The chain also had locations operated by Delhaize Group in parts of the Southern United States, namely in the metro Atlanta and metro Nashville areas in the 1980s and 1990s. The distinctively curved aqua-green tin roof on the front of a red brick façade can still be seen on many of these buildings, including the Northeast Cobb YMCA.

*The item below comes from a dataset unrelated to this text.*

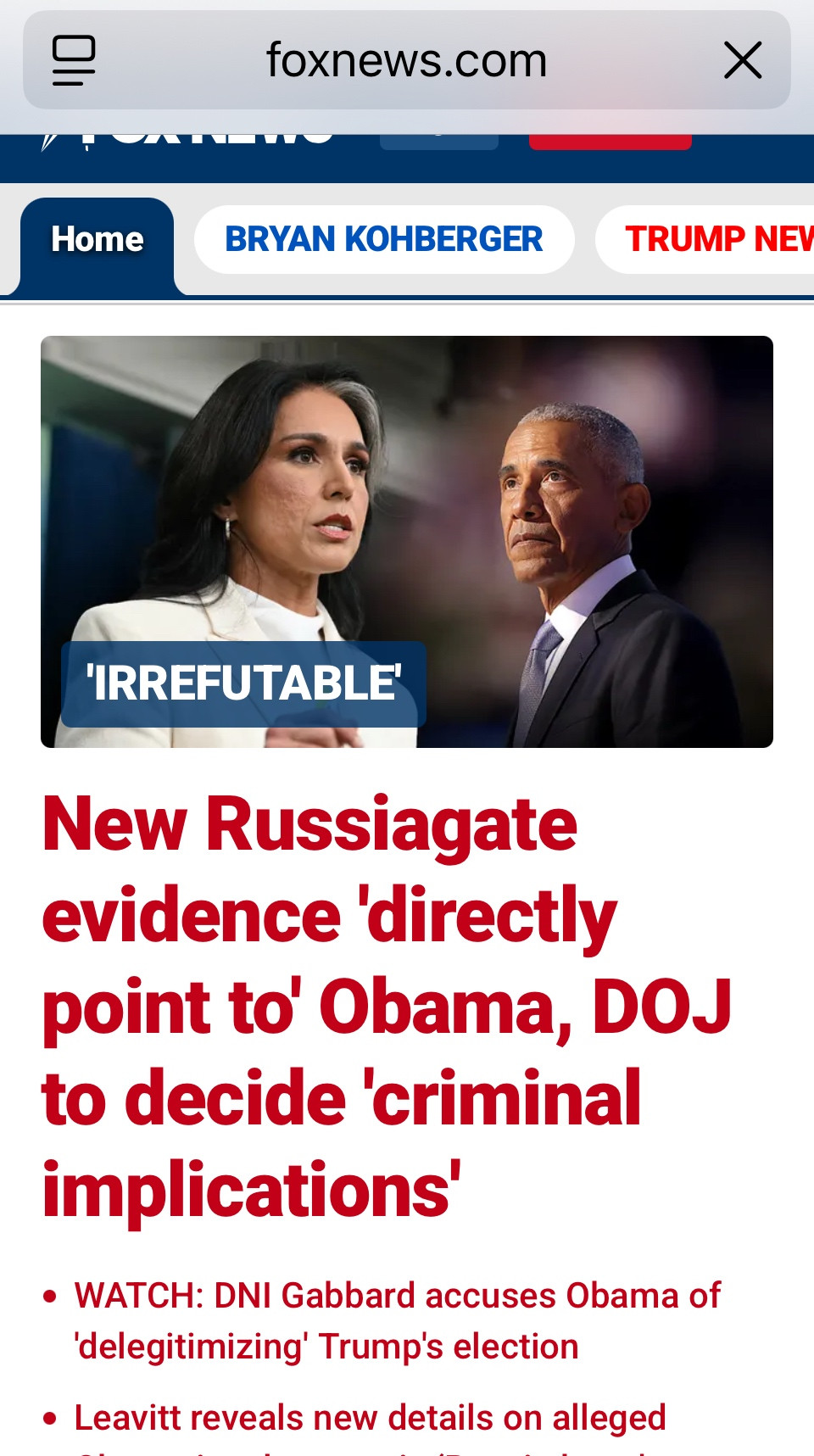Tap bullet beside Leavitt reveals story
Viewport: 814px width, 1456px height.
(50, 1418)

===Effects from Albertsons merger===
As part of SuperValu's acquisition of New Albertsons, including its Chicago-based Jewel-Osco stores, SuperValu divested its Chicago-area Cub Foods locations to an investment group headed by Cerberus Capital Management, to avoid market concentration issues. (The Cerberus-led group later acquired New Albertsons from SuperValu in March 2013, reuniting the two Albertsons companies under the common holding company Albertsons LLC.) Since Cerberus took control, four locations (Algonquin, Bedford Park, 87th Street in Chicago, and Naperville) closed, and Cerberus then announced that it was selling the remaining Illinois stores to other operators. The last of the Chicago-area Cub Foods stores closed on December 10, 2006. A majority of them were sold to Central Grocers Cooperative and operated as Strack & Van Til and Ultra Foods by a wholly owned unit of the cooperative, and as Garden Fresh Markets by one of its members; others were sold to Grand Mart International Foods. However, only four of the eight stores sold to Grand Mart opened under that company's ownership, and all were closed after less than five months of operation. Central Grocers Cooperative subsequently went bankrupt in 2017. In recent months among the inflation crisis of 2021–2022, Cub Foods was considered overpriced by local pricing experts.

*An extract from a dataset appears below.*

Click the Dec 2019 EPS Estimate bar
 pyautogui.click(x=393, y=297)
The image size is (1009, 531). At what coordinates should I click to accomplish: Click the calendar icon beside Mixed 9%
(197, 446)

Cub Foods once had multiple locations in Illinois, including stores in the Peoria metropolitan area. In 2009, a Peoria-area store closing drew controversy, as the city was liable for a portion of the initial project. A single location remains in Freeport.

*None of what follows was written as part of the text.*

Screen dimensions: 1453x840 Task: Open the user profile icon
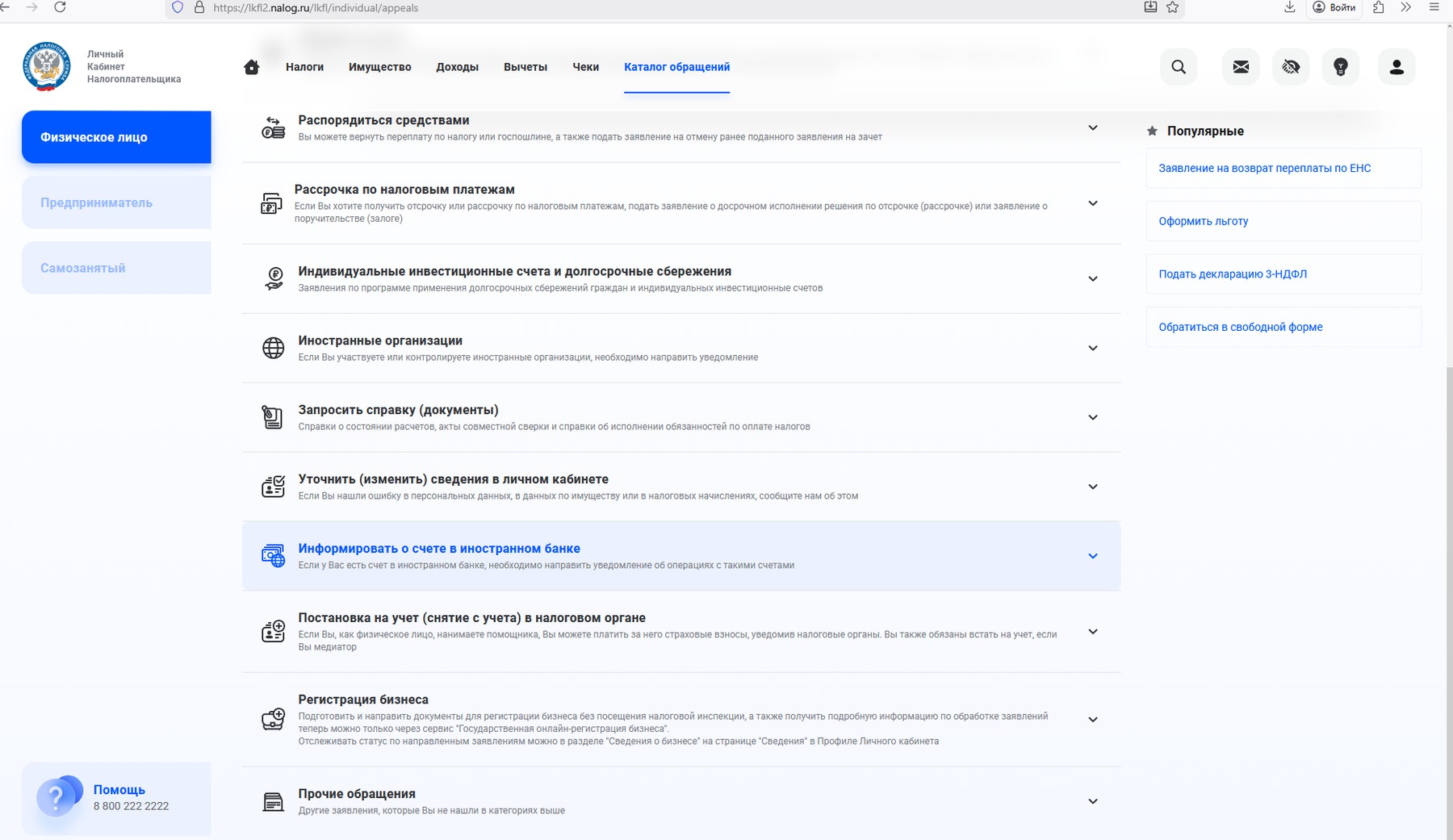click(1396, 67)
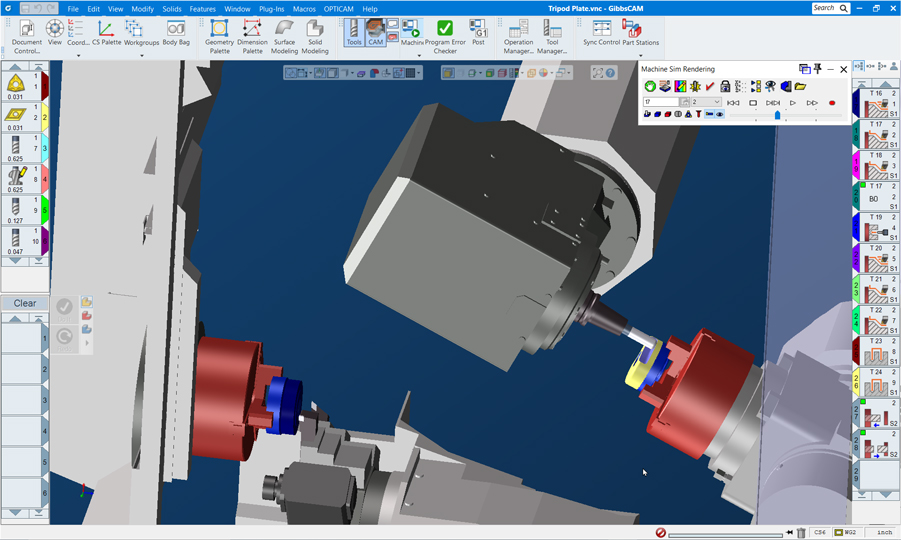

Three Springfield, Illinois, stores independently owned by Niemann Foods (two of which are former Jewel-Osco stores acquired from the Cerberus-led group) had a franchise to use the Cub Foods name as part of the stores' branding. These stores also carried selected Cub Foods-branded products under the same agreement. As of recently, these three stores no longer use the Cub Foods name; instead, they are now called County Market (another trademark owned by SuperValu but franchised to independent grocers). A Niemann-owned store in Bloomington, Illinois, used the Cub Foods name under license from SuperValu until closing in 2015.

In 2018, the word "Foods" was dropped from the name. The signs and ads now simply say “Cub,” and the remodeled stores reflect the broader assortment of goods needed to compete not just with Hy-Vee but Target, Walmart, Aldi, and even Amazon. Cub is the biggest chain in Supervalu's retail portfolio. Its sale of the Save-A-Lot discount chain for $1.3 billion “fundamentally changed our leverage,” Chief Executive Mark Gross said this year. Some of that is going toward updating Cub. As of 2017, new stores have opened in Blaine and Oakdale, while 18 Twin Cities locations have been remodeled. Nearly all of Cub's remodels are in areas where Hy-Vee opened stores nearby, including Maple Grove, Plymouth, and Brooklyn Park. Cub brought elements to the remodeled stores that customers liked — more grab-and-go foods, a larger produce section, and a drive-up pharmacy — but those were reactions to Hy-Vee. Stillwater is an exception. The new 88,500-square-foot store includes ideas that Cub executives are trying out before adding to other stores.

On July 26, 2018, it was announced that parent company Supervalu would be purchased by United Natural Foods for $2.9 billion. As a result of this purchase, Cub and other Supervalu retail properties will be divested from the company. In January 2022, United Natural Foods announced that Cub would no longer be divested.